Now, in this particular project we found that we could develop a double-skinned dome, where we could let have air passages between the two skins, two different domes, an inner and an outer one. And we developed bottom valves and top valves, I've given you the way that airs get pulled out in one instance and come in in others, and so there are many valving conditions. An so this became a great valve, and I say with a double skin, so you could have sometimes the air was coming in, up and down, in between the double skins, and other, absolutely beautiful controls.
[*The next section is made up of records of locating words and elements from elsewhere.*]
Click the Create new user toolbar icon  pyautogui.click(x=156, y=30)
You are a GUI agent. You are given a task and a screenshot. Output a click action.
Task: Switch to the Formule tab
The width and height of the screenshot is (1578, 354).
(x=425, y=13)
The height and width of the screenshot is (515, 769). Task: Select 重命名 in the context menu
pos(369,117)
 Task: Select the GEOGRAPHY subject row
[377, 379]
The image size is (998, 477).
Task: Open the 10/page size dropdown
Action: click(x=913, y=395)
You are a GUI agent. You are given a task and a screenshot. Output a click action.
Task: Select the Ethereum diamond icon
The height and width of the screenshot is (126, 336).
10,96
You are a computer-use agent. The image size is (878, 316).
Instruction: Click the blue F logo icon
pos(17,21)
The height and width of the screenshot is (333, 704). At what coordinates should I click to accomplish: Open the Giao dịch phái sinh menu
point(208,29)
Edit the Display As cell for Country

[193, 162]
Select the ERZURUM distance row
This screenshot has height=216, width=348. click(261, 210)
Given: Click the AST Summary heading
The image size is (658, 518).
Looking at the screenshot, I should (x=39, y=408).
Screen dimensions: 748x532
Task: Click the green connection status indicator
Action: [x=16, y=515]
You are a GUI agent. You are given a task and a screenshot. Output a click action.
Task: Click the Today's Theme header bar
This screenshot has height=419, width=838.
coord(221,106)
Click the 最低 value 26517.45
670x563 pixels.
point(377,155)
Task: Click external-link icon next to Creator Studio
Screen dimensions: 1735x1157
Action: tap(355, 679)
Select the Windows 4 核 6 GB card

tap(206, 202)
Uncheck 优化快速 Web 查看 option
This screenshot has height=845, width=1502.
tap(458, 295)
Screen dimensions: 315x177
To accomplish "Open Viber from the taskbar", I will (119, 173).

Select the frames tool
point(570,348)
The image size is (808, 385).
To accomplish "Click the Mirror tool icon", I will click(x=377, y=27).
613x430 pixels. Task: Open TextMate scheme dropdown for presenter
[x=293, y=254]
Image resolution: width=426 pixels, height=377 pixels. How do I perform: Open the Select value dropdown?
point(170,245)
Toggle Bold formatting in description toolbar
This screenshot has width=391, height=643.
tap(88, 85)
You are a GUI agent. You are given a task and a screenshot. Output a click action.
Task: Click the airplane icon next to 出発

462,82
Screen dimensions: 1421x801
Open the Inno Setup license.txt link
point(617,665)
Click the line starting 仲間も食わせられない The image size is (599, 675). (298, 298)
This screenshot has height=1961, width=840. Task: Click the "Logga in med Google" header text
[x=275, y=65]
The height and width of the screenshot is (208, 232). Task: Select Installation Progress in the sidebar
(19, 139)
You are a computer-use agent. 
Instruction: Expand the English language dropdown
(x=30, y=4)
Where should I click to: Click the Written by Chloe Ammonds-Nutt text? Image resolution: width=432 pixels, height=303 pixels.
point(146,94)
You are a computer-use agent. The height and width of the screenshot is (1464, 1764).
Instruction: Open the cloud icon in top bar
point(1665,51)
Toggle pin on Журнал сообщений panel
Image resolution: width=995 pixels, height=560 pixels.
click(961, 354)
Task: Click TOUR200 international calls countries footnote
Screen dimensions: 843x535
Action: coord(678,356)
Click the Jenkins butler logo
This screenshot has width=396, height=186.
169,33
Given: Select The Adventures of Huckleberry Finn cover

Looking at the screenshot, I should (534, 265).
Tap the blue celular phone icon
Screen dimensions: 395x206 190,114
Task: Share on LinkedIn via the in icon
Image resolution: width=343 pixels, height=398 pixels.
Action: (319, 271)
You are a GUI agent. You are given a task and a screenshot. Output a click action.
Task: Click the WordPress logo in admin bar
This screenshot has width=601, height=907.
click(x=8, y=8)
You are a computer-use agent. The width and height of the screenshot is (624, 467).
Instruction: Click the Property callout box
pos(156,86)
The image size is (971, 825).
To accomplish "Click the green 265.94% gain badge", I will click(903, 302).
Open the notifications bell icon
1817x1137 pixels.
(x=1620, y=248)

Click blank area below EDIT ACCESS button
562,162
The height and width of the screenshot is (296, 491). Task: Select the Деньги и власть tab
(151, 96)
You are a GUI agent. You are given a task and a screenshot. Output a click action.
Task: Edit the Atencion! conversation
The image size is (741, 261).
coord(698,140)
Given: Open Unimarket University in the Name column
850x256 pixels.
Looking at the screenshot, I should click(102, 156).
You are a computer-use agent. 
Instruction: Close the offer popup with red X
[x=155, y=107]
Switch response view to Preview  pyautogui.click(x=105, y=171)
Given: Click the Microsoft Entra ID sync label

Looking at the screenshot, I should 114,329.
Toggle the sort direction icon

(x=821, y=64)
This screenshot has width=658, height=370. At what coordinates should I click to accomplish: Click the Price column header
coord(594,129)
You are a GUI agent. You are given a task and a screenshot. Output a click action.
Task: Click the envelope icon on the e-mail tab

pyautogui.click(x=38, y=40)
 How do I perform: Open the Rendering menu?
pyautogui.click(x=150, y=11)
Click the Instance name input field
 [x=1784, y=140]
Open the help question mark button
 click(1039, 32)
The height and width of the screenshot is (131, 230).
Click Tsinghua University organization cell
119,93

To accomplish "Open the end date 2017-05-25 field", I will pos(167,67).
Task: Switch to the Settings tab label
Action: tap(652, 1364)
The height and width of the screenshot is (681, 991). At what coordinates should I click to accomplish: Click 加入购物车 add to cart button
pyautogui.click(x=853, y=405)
We got into not only the fascinating studies about letting light in, the light periodicity of days and so forth, how you can hold back, as they do in green houses, where there is growth by just leaving the light on all night so the plants are waiting for night, and so they hold off, they don't get night, don't have a night, so they simply hold them off day after day, because they work in terms of actually night and day periodicity.
So, we get into much of the fundamental information. We found then it would be quite possible to develop a growth house that would be a saturated atmosphere, because what happens in the hydroponics, you mount your growth and the roots are down in the liquid, and the liquid has all the chemistry you need. We find that in the garden, the earth is simply a mounting. You have the roots, then, dangled, getting into the right liquid with the right chemistries. But the earth itself is not chemistry, it is simply a mounting, so that we could have the right mountings that was found out in hydroponics it works beautifully. So we found that we didn't even have to have it dangling in liquid, because we found we could make a saturated atmosphere with the right chemistries. This became a fascinating matter.
So then we found that we could, we are again using the tree growth, and I could have various apparatus going out circularly, very much like the cotton mill, with a support for whatever you need all your planting and you would be able, because it is all regular and can be rotated, and so forth and get things in the sun in the right ways, it was also possible mechanically to do various things in the way of cultivation and picking etc., etc. We found that the whole thing really could be automated, so that an automated growth house, I now know really one of the ways in which we are probably going to carry on in very important ways around our world is to get into these growth houses because you can get enormous, enormous sun impoundment with these big spheres, and you can get beautiful addressing of the growth to the sun, and we can get where really the foods are simply coming out the bottom and being driven away. They can come out and be canned or frozen or whatever you want. And off they go.